AMELI

Facts & Figures

Name des Unternehmens: AMELI Zurich

Gründungsjahr: 2020

Gründer: Christian Stahl, Christina Stahl

Bezug zur HSG: Christian ist HSG-Alumnus (M.A. Accounting and Finance, Abschlussjahr 2016)

Branche: Fashion, Luxusgüter

Anzahl Mitarbeiter: Fünf, und am Einstellen

Website: www.ameli-zurich.com

1. Die Geschäftsidee:

Wir wollen Geschäftsfrauen stärken indem wir Produkte entwickeln, die uns bisher in der Businesswelt gefehlt haben. Für uns ist das insbesondere die Businesshandtasche. Viele Frauen laufen mit zwei Taschen ins Büro, oder tragen im Flughafen die Tasche in der einen Hand und ziehen den Trolley mit der anderen. Unsere Businesshandtaschen sind elegant, zeitlos und bieten trotzdem alle benötigten Funktionalitäten um das Leben einfacher zu gestalten. Zudem wollen wir mit unserem Blog jene Frauen inspirieren, getreu dem Motto: Gemeinsam sind wir stärker und können voneinander lernen #womenempowerment. Damit in Zukunft noch mehr Frauen die Chance haben sich im Business zu behaupten, spenden wir 5 % unserer Profite an ausgewählte Organisationen um die Aus- und Weiterbildung von Frauen zu fördern.

2. Das Beste an der Selbständigkeit:

Die Geschwindigkeit in der Umsetzung. Es ist ein tolles Gefühl, nicht abhängig zu sein von Gremien, langen Wegen und (als ehemalige Berater) sich zu fragen, ob die Ideen auf den Slides auch wirklich irgendwann realisiert werden. Wir haben es geschafft, innerhalb von drei Monaten unsere ersten Handtaschen in den Händen zu halten und in die Pre-Order Phase zu gehen.

3. Die wertvollste Erfahrung:

Die Offenheit und Hilfsbereitschaft, die man erfährt, wenn man sich wagt. Wir erhalten von so vielen Alumni, Freunden und Bekannten Tipps und wertvolles Feedback, durch das wir uns ständig verbessern können. Wir sind begeistert, welche neuen Gespräche und Möglichkeiten sich dadurch ergeben.

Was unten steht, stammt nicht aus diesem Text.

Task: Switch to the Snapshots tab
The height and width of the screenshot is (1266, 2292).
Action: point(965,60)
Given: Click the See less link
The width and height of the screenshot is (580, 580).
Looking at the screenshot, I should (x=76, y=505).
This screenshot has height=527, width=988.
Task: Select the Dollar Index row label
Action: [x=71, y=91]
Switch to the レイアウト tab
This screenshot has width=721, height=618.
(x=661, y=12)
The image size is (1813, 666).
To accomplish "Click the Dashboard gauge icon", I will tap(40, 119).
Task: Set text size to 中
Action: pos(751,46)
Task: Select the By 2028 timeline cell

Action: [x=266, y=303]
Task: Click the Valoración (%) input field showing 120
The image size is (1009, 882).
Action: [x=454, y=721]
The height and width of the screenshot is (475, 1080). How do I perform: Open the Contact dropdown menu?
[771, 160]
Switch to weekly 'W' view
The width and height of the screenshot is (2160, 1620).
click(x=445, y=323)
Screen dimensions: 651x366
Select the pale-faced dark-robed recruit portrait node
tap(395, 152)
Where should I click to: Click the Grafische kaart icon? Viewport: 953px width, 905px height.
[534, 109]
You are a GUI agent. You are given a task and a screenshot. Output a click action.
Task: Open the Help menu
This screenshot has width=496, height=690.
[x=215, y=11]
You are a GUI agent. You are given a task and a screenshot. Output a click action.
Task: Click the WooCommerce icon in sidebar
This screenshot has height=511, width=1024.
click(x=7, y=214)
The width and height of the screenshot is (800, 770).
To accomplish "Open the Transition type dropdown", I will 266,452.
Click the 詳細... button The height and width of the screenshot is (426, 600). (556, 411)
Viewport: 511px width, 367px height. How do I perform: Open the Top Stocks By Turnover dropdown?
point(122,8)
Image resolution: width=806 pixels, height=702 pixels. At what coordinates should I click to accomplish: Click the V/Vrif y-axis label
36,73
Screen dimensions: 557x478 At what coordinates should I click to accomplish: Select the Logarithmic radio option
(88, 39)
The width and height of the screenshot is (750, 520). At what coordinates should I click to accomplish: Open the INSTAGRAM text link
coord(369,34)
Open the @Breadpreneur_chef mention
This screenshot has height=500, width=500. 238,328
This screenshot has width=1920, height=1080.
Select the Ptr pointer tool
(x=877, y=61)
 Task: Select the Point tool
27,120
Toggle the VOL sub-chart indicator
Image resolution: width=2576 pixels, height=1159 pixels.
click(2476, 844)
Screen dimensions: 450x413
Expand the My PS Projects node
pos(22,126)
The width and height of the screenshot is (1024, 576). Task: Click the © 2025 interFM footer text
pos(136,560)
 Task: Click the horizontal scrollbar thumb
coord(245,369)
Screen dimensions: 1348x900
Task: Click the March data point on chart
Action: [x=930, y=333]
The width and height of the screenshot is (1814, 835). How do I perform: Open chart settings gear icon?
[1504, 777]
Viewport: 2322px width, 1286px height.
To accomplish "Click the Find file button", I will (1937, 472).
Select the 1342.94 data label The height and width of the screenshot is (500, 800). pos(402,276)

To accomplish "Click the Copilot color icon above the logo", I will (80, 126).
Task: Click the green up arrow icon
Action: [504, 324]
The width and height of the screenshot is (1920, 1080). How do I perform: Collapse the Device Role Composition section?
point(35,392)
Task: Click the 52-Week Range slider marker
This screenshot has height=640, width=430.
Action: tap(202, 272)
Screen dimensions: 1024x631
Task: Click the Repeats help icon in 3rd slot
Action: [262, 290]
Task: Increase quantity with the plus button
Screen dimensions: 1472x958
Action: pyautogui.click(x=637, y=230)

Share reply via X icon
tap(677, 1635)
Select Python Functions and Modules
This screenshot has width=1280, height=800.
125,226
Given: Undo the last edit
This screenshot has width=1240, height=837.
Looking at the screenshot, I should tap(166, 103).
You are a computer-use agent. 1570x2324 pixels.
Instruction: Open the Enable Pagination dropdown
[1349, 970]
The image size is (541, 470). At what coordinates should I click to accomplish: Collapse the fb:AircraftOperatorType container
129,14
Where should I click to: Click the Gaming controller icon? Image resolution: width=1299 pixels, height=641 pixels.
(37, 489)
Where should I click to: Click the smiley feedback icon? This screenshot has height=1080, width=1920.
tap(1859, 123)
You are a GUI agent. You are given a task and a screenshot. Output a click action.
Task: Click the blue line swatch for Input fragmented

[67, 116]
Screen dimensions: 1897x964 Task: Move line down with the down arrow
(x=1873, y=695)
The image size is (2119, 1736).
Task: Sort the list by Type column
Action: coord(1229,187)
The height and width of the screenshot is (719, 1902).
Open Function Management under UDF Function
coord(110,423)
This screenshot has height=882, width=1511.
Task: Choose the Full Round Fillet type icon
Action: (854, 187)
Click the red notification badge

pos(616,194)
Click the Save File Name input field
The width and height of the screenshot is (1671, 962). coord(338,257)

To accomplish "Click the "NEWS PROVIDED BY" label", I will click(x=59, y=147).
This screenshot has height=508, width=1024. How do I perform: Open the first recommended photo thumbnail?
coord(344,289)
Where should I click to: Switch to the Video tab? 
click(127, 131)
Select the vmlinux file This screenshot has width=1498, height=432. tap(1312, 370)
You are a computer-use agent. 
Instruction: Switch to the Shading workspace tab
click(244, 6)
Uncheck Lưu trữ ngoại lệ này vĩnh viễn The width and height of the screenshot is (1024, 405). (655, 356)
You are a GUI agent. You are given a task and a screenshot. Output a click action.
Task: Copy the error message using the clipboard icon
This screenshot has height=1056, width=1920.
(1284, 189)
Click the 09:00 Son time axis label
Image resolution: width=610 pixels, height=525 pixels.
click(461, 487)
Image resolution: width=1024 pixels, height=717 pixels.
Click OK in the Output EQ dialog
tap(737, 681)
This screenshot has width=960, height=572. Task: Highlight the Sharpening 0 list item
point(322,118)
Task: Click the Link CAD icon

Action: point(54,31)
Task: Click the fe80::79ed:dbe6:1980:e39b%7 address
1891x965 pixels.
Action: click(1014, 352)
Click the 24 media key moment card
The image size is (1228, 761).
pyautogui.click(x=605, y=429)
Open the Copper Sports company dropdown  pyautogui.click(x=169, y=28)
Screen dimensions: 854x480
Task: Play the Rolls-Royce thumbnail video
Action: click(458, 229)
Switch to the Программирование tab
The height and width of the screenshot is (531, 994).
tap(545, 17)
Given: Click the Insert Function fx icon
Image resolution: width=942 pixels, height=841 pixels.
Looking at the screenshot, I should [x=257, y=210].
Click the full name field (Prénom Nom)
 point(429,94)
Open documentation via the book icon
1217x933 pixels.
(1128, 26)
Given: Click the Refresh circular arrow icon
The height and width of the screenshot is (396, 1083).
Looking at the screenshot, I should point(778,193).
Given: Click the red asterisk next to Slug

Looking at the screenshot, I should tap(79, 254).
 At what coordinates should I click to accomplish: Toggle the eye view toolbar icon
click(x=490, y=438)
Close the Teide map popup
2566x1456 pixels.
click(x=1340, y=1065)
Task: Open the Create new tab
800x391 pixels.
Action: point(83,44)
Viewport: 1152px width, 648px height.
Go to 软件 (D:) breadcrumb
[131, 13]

4. Die grösste Herausforderung:

Die Sicherstellung der Transparenz unserer Supply Chain. Unsere Grundpfeiler sind, dass wir mit Handwerkskunst, Integrität und Transparenz unsere Handtaschen fertigen wollen. Dabei mussten wir schmerzhaft erfahren, dass Made in Italy auch folgendes sein kann: Intransparente Lieferantenverhältnisse, Auslagerung an prekär beschäftigte Einwanderer, unklare Herkunft der Materialien.
Uns ist wichtig, dass wir hinter der Qualität unseres Produktes stehen können und niemand wegen uns für einen Hungerlohn in einem Sweat Shop die Taschen zusammennäht. Es hat uns viel Zeit gekostet, einen Produzenten und die jeweiligen Materialzulieferer zu finden, bei denen wir unseren Werten treu bleiben können.

5. Ein Tipp für künftige Gründer:

Einfach machen und schamlos um Hilfe bitten. Getreu einem Zitat von Sheryl Sandberg «Done is better than perfect» war es für uns wichtig, Fortschritte zu machen. Aus unseren Fehlern konnten wir bisher zudem sehr viel lernen.

6. Dafür bin ich der HSG dankbar:

Für das Netzwerk und die breite, praktische Ausbildung. Bei AMELI kommt mir dieses Wissen sehr zugute, da ich mich schnell in viele unterschiedlichen Bereiche eindenken konnte – anfangs hatte ich unterschätzt, wie viele unterschiedliche Aspekte man bei der Gründung berücksichtigen muss.

7. Dazu könnte ich Unterstützung von anderen Alumnae oder Alumni gut gebrauchen:

Vor allem arbeiten wir aktuell daran, unsere Reichweite zu vergrössern. Viele Alumni landen wie wir in der Businesswelt und sind unsere perfekte Zielgruppe – zumindest die Frauen ;). Daher freuen wir uns über jede Empfehlung, Word-of-Mouth Werbung und natürlich jede AMELI Handtasche die getragen wird. Allerdings sind auch weitere Absatzkanäle, eventuell sogar der stationäre Handel, und der Austausch mit anderen Alumni dazu für uns interessant.

8. Ziele für das aktuelle Jahr (2020):
Unser Ziel für dieses Jahr ist es, unsere Prozesse und Marketing-Aktivitäten zu professionalisieren. Dabei ist uns aber vor allem wichtig, unsere Kundinnen glücklich zu machen.

Die Fragen wurden von HSG-Alumnus Christian beantwortet.